Of course, justice must be served. Statutory rape is a sinister, serious, hideous crime. That we can trust such accusations will be investigated and resolved is essential. That this mess eventually came to trial is undeniable evidence that our legal system does strive to get it right.
Let’s skip down, though, to the bottom line. Here’s what the texture and tone of the heavy-breathing news coverage smacks of: Salacious, vulgar prurient interest.
Justice does not require the total destruction of the teacher who stands accused. Whether he’s found guilty or not guilty or, as now seems most likely, left forever in limbo … his future as a dedicated, charismatic, effective high school teacher is toast.
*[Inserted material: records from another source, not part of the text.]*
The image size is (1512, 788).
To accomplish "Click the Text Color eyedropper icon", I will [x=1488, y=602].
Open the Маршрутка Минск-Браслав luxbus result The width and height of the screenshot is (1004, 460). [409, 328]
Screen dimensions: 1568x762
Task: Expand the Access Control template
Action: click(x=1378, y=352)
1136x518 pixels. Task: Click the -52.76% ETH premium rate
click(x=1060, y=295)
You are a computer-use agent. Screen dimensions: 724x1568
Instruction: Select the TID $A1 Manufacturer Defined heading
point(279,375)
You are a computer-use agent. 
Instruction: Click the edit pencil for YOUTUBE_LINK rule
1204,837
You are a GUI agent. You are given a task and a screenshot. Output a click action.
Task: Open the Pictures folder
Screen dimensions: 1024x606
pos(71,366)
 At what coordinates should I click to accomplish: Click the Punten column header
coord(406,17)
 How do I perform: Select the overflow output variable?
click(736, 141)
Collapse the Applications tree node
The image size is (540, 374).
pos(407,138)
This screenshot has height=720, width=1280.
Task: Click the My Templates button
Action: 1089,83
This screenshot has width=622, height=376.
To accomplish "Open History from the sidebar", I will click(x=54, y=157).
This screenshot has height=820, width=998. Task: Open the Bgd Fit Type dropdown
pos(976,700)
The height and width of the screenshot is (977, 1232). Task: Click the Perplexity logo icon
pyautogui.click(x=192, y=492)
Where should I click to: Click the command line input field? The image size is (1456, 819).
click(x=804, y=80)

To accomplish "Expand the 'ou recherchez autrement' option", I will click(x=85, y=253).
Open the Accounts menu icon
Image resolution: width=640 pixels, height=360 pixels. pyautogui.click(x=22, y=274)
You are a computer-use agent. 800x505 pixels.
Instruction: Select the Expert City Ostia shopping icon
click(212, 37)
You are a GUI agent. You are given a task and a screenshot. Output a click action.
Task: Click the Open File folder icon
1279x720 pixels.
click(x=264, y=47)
Nor does the brave young college student who brought charges against Mr. Chips deserve the lingering clouds of innuendo that surround her. Whatever the facts from 2009, her sincere need to seek justice doesn’t warrant how she’s being characterized in the tabloid-worthy hive-mind: the intimation that she must be the particular kind of perhaps-delusional Jezebel summed up by that damning phrase, “a woman scorned.”
Mistrial or not, the verdict has been rendered — not by judge and jury, but by the irresistible, faceless vigilante force that we call “journalism.” Right or wrong, it is a life sentence.